Unintended consequences of smart thermostats in the transition to electrified heating?

As building space heating undergoes an increasingly rapid transition toward electrification, it is vital to understand the impacts of these new electrical loads on the grid for future energy resource planning. While current methods for estimating heating demand rely on building modeling and occupant behavioral assumptions, we provide a scalable, data-driven approach for estimating regional electrical demand using real-world data from thousands of homes in a new, publicly available smart thermostat dataset. We find that despite lowering overall energy consumption, smart thermostat control algorithms can severely increase the winter peak heating demand through load synchronization during the early morning hours, when solar energy is unavailable.
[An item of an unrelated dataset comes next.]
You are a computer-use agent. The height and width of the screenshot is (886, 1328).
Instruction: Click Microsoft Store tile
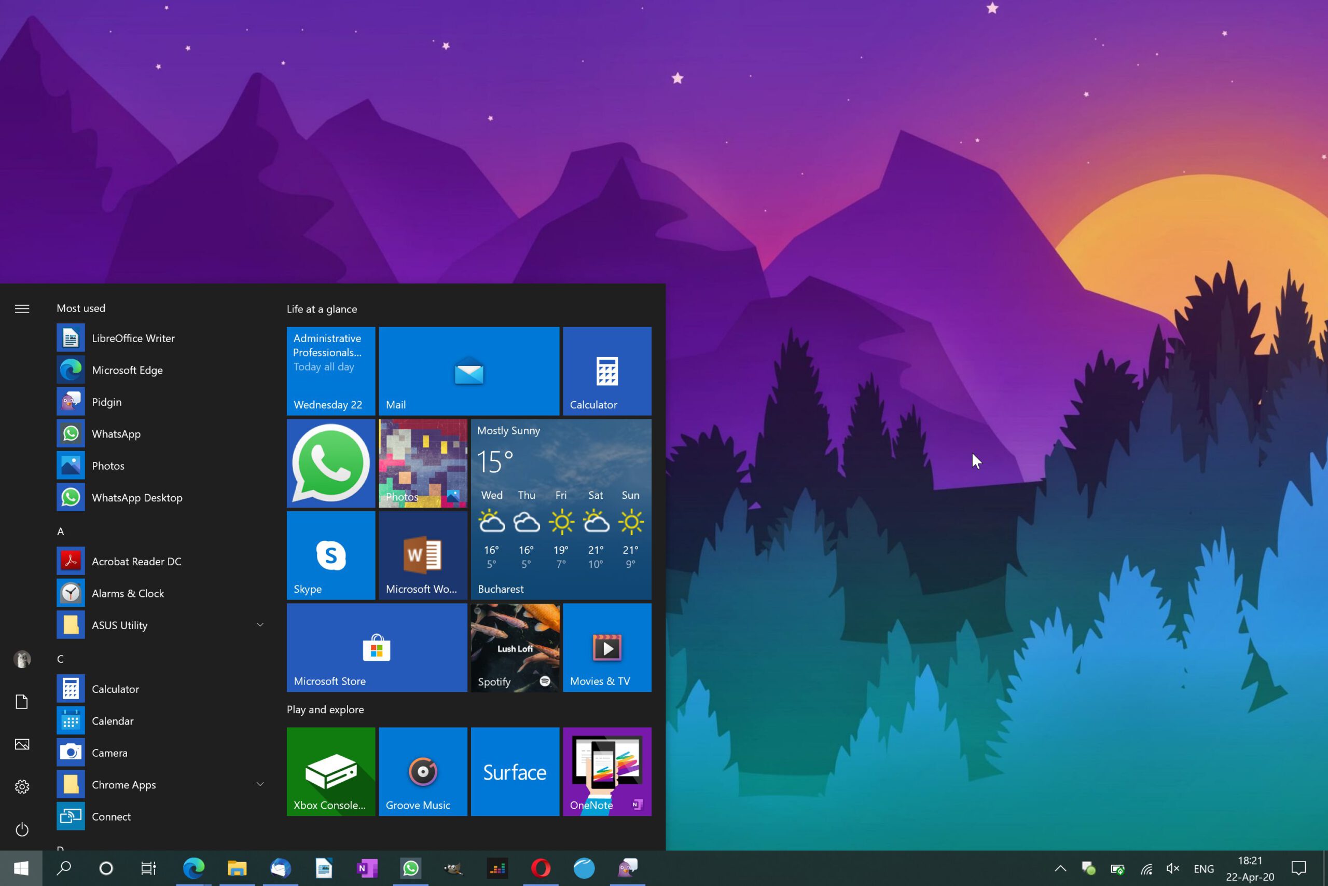[x=377, y=648]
These peaks present unintended system-level consequences of focusing purely on local energy efficient control and can hinder the integration of renewable energy and electric heating. As a resource for future energy system planning, we provide our methodology as an open-source toolkit that can be used to analyze other regions around the world.

Automated summary

As the transition towards electrification of building space heating accelerates, it becomes crucial to understand the impacts of these new electrical loads on the grid for future energy resource planning. This study provides a scalable, data-driven approach to estimate regional electrical demand using real-world data from thousands of homes. The findings highlight the unintended consequences of smart thermostat control algorithms, which can increase winter peak heating demand and hinder the integration of renewable energy and electric heating. The methodology provided in this study can be used as an open-source toolkit for analyzing other regions worldwide.